Phenotypic key factors, genetic regions and genes associated to cluster architecture in grapevine (Vitis vinifera)

Abstract

Cultivated grapevine (Vitis vinifera) is one of the most widely grown fruit crops in the world and held in high regard for its nourishing fruits, sweet juices and iconic wines. Global viticulture predominantly utilizes Vitis vinifera varieties, because they convey sensory attributes corresponding to the current consumer ideal of product quality. However, they are also highly susceptible to fungal pathogens, and therefore require intense applications of plant protection products with adverse side effects.
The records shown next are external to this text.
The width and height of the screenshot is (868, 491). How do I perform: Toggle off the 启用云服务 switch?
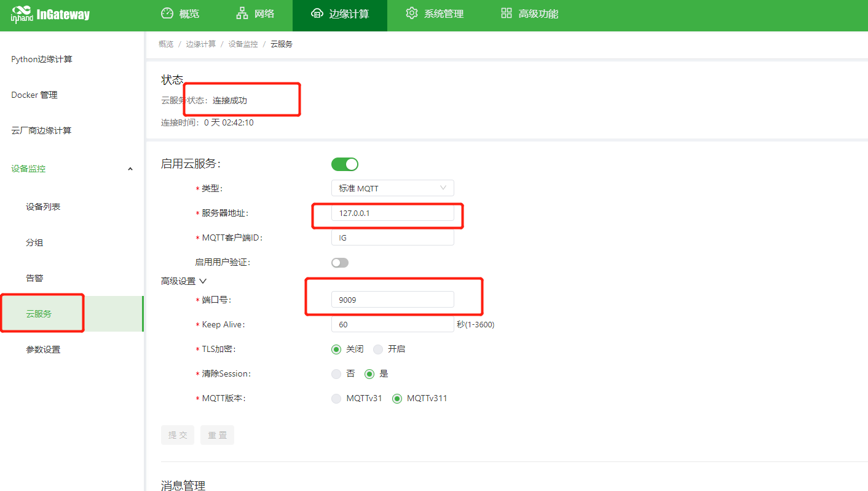tap(344, 164)
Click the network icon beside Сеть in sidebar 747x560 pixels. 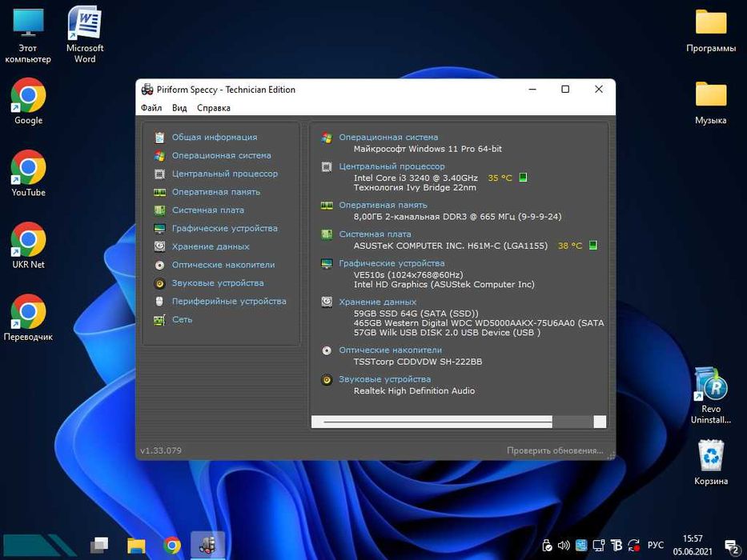tap(160, 320)
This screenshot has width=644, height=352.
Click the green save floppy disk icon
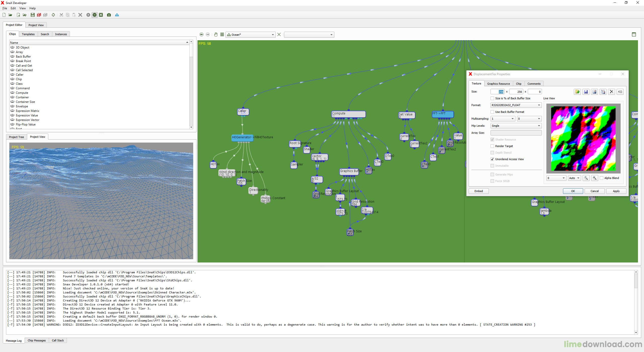tap(32, 15)
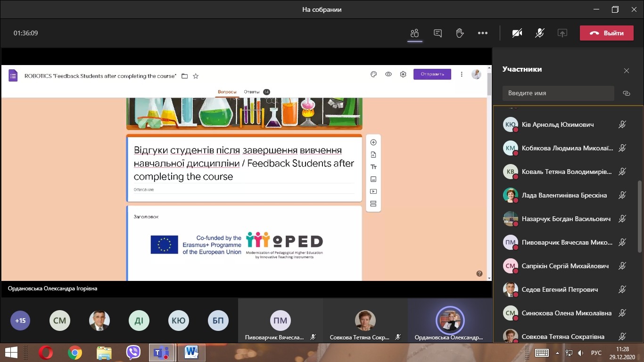The width and height of the screenshot is (644, 362).
Task: Open the more actions ellipsis menu
Action: pos(482,33)
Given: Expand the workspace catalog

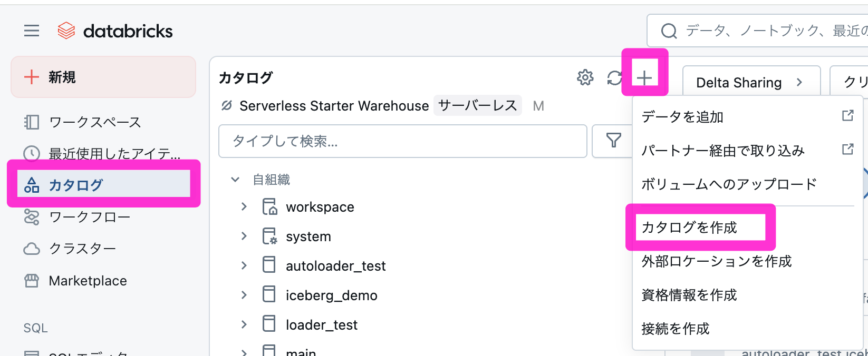Looking at the screenshot, I should click(244, 207).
Newly bred varieties with resistances against fungal pathogens reduce the necessity for fungicide application by 60%. For grey mold, a severe threat in viticulture, an active resistance mechanism is still not feasible. Therefore, grapevine-breeding aims at introducing fungi-static physical properties. The central hub of these physical barriers is a loosely clustered variety. The enhanced available space between the berries provides the framework for the effective formation of a firm berry surface and waxy cover and is restricting the time-span with favorable moisture conditions for fungal infections.
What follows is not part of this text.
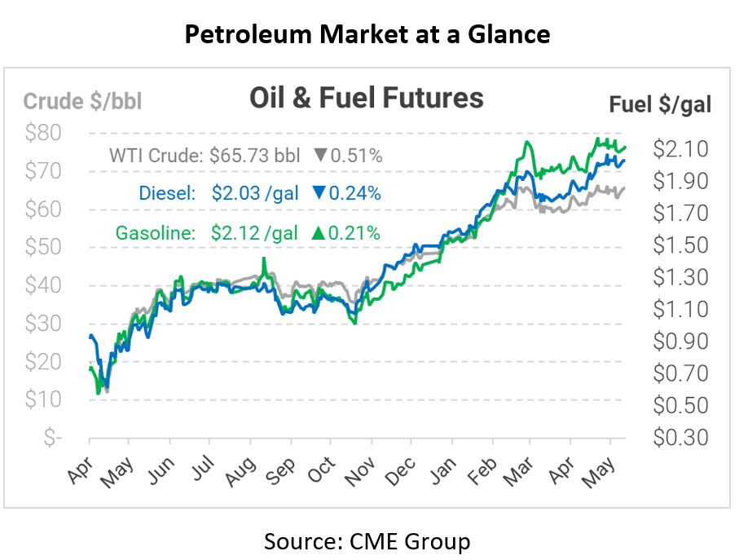Click the Petroleum Market at a Glance heading

coord(367,33)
The experimental design of this thesis draws on different sources of natural variance: Firstly, the F1 generation of the cross (‘Calardis Musqué’ × ‘Villard Blanc’) and secondly, somatic variants of the variety ‘Pinot Noir’ showing significantly different cluster compactness. The phenotypic assessment in both sources of natural variation identified six main drivers for cluster compactness. Cluster weight, berry number, berry volume, rachis length, shoulder length and pedicel length are main drivers of cluster compactness.

The genetic approach exposed eight overlapping regions with up to four quantitative trait loci for important architecture sub-traits that are physically co-located on the grapevine reference genome. In addition, several molecular markers with strong linkage to these cluster architecture sub-traits could be proposed. It was possible to exploit three of these markers for MAS against unwanted compactly clustered individuals. So, the number of undesirable compact clustered genotypes could be reduced by 29 % without selecting a single false positive in the investigated population. The gene expression of 15 candidate genes consistently correlates to cluster architecture variations of ‘Pinot Noir’ clones in a multi environmental experiment. The transcription factor gene PRE6 and six genes related to auxin metabolism, cell wall loosening, brassinosteroids and strigolactones showed differential expression in a further extended set of phenotypically divergent individuals from a genetically diverse background. The genetic approach and the gene expression experiments provide multiple lines of evidence for the reported candidate genes. Thus, the candidate genes presented here may have the capacity to be successfully involved in marker development with the aim of selecting cluster architecture traits in MAS enabling breeders to identify optimized breeding material with physical resilience to fungal pathogens such as Botrytis cinerea.